• _GIVEN ENTRIES_:

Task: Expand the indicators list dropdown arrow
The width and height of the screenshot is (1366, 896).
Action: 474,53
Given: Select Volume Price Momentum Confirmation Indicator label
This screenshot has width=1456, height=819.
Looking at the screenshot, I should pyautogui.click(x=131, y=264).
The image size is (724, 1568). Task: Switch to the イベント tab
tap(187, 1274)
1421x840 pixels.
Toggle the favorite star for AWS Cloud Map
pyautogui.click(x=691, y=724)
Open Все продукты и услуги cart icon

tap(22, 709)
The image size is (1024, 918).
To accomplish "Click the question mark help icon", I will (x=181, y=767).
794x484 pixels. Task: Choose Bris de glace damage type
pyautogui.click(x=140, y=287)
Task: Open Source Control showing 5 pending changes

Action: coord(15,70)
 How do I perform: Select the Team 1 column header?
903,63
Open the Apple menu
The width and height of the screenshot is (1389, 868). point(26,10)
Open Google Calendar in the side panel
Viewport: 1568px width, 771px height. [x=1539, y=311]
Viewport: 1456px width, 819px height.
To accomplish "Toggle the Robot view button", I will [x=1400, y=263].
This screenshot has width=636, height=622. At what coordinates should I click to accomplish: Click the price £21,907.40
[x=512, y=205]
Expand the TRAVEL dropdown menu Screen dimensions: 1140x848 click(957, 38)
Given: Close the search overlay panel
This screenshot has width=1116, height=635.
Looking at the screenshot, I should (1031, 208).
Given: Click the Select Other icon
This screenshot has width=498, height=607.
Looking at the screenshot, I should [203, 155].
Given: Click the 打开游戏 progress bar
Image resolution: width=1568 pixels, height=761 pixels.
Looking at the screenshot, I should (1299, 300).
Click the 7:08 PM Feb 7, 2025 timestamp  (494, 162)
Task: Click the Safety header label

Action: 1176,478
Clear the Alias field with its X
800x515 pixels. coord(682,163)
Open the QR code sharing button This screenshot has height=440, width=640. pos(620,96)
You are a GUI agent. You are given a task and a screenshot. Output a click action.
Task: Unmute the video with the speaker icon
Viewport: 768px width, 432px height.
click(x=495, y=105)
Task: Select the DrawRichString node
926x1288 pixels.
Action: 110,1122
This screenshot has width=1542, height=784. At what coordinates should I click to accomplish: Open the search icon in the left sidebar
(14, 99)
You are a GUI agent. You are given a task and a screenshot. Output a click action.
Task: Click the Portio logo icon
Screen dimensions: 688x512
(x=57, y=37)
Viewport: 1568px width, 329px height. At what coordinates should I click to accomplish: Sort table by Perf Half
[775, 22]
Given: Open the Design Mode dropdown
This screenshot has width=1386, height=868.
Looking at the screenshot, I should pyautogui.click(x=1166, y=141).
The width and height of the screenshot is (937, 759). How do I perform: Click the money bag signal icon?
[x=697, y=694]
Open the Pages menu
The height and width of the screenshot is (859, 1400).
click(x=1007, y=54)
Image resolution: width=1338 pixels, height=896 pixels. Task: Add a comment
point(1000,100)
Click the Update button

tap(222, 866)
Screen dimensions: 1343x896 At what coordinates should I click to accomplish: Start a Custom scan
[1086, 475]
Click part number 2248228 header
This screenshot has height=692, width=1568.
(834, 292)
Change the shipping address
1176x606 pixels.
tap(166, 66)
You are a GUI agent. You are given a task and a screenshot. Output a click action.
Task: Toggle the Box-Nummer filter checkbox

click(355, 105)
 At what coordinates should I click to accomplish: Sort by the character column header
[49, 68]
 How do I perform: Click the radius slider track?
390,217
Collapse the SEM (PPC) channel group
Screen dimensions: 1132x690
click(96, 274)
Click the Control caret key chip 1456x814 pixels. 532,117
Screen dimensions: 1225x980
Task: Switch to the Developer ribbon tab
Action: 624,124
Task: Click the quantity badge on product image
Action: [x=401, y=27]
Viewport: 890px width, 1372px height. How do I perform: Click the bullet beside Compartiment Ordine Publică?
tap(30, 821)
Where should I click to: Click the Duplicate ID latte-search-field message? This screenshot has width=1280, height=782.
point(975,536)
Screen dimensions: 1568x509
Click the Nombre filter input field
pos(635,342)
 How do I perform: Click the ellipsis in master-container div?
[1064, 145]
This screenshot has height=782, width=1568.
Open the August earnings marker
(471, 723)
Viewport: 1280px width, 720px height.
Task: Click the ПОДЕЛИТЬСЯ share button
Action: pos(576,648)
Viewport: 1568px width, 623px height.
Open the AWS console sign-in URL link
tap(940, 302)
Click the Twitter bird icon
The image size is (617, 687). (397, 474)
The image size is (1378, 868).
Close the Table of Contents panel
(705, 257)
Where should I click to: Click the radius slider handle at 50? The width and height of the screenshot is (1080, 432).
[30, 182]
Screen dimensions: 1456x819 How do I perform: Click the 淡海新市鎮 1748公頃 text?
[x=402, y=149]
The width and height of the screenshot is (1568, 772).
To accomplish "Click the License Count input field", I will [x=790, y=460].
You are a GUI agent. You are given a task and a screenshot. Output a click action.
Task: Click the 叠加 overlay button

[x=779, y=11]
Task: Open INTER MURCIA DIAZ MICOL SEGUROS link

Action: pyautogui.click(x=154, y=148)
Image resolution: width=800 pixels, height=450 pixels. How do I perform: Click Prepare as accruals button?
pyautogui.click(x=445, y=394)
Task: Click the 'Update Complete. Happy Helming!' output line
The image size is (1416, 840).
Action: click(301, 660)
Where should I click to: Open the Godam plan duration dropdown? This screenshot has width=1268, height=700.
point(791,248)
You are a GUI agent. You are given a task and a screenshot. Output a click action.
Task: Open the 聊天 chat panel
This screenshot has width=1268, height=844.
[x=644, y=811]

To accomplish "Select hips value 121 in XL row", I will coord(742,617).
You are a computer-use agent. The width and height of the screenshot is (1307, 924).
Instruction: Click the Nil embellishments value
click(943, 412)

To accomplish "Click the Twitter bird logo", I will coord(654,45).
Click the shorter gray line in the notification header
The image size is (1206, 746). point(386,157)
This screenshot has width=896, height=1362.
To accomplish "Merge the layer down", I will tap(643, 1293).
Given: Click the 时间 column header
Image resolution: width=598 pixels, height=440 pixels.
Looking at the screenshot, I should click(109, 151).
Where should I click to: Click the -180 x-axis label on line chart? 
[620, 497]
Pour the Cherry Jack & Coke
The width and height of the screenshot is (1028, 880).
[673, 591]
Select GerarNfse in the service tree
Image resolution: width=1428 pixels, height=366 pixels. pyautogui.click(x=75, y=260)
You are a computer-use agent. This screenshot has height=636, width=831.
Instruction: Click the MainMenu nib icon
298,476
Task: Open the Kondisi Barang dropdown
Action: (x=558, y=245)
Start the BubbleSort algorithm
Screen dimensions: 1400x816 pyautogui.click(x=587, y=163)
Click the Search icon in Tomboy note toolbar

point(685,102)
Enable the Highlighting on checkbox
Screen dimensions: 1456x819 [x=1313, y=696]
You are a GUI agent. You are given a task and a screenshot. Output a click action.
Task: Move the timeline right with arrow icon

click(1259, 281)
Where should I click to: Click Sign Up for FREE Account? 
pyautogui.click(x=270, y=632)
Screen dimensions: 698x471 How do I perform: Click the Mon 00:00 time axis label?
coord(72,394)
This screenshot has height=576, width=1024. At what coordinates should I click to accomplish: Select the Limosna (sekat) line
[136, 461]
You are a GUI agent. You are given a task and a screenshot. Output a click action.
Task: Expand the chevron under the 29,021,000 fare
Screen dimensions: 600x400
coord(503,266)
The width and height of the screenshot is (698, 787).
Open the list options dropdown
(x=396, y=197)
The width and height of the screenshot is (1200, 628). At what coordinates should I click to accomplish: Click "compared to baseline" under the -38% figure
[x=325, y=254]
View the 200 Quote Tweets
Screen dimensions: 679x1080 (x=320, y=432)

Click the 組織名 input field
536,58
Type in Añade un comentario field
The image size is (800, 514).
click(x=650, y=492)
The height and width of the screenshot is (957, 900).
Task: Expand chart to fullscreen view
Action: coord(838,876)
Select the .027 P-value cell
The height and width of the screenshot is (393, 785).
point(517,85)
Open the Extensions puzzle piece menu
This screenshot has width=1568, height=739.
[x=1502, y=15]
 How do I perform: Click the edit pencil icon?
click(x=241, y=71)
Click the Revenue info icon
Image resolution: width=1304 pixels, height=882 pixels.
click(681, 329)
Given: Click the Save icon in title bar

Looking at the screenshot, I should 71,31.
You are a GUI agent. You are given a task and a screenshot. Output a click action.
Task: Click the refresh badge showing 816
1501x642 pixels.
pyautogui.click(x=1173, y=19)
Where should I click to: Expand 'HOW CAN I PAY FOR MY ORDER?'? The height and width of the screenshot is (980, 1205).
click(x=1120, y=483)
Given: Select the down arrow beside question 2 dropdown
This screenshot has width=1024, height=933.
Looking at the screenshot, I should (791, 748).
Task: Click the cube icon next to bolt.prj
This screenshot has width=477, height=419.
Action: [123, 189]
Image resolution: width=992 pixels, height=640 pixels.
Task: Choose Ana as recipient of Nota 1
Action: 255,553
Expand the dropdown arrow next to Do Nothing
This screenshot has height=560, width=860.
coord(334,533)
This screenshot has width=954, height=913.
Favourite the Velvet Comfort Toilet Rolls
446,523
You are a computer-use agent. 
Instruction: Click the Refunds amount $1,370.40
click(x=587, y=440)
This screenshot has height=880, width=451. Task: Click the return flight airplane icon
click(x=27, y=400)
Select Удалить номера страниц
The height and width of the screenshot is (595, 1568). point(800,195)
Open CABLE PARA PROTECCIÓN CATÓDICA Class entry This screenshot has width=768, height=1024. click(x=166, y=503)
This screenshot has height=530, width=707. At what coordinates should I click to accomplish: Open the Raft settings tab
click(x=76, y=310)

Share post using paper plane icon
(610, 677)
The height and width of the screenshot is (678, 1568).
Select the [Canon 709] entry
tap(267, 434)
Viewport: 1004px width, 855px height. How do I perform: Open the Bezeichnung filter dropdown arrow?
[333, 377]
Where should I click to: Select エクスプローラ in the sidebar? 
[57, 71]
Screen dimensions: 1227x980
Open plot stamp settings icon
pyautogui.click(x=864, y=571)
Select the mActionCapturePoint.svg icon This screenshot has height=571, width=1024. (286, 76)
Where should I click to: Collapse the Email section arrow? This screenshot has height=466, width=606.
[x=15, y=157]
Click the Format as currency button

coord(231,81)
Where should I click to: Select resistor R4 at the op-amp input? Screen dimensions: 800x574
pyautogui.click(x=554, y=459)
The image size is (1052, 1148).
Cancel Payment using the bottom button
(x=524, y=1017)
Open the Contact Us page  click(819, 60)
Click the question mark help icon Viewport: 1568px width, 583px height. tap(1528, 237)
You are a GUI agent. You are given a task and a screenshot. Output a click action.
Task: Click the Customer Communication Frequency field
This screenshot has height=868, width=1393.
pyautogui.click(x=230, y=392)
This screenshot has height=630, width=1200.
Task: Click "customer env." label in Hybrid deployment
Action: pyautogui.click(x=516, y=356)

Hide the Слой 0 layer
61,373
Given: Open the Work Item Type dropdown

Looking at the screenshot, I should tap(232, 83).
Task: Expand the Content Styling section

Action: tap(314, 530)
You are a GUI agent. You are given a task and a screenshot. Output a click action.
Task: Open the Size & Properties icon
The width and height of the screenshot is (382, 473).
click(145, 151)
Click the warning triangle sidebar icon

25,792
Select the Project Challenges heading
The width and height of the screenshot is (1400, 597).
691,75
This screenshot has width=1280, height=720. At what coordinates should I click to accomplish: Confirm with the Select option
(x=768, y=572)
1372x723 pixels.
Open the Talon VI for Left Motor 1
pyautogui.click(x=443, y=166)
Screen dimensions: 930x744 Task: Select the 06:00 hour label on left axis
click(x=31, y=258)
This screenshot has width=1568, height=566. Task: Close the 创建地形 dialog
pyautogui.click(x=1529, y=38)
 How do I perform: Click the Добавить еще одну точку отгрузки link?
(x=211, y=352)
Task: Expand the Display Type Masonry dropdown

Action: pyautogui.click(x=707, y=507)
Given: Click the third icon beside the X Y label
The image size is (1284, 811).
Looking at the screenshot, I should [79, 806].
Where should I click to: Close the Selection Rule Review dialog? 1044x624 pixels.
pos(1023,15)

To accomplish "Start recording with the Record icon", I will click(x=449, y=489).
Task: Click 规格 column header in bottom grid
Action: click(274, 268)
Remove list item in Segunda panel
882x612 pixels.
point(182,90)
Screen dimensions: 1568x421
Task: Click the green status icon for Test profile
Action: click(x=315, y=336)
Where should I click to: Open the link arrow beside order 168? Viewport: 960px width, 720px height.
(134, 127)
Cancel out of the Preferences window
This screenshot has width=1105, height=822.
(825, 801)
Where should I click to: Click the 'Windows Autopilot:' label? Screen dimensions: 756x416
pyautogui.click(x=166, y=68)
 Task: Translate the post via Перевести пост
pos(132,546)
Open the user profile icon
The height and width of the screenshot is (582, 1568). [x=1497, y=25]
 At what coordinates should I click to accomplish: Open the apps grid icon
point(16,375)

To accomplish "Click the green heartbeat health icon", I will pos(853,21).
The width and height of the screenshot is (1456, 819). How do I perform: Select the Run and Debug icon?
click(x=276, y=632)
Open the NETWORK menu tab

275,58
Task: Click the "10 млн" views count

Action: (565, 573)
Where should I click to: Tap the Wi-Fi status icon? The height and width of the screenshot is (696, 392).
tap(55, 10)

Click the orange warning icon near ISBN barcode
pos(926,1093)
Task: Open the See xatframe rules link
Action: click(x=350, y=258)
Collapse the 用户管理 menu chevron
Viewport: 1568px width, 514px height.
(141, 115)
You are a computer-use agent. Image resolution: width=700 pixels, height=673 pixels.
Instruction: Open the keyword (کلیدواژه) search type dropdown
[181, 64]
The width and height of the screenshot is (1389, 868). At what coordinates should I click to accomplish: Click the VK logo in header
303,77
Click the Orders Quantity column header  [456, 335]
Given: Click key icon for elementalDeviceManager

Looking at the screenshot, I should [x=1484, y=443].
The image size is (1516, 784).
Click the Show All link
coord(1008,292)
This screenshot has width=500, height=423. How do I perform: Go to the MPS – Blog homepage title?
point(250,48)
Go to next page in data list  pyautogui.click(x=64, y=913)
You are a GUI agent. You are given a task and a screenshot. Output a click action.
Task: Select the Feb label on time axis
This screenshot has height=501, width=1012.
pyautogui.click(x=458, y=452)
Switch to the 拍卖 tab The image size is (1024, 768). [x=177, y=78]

• _WHAT THE TASK REQUIRES_: Please collect every line of the material above that contains the string "grid" and copy each one out in full. Case counts.

• _RESPONSE FOR THIS EXERCISE_:
Task: Click 规格 column header in bottom grid
 At what coordinates should I click to accomplish: Open the apps grid icon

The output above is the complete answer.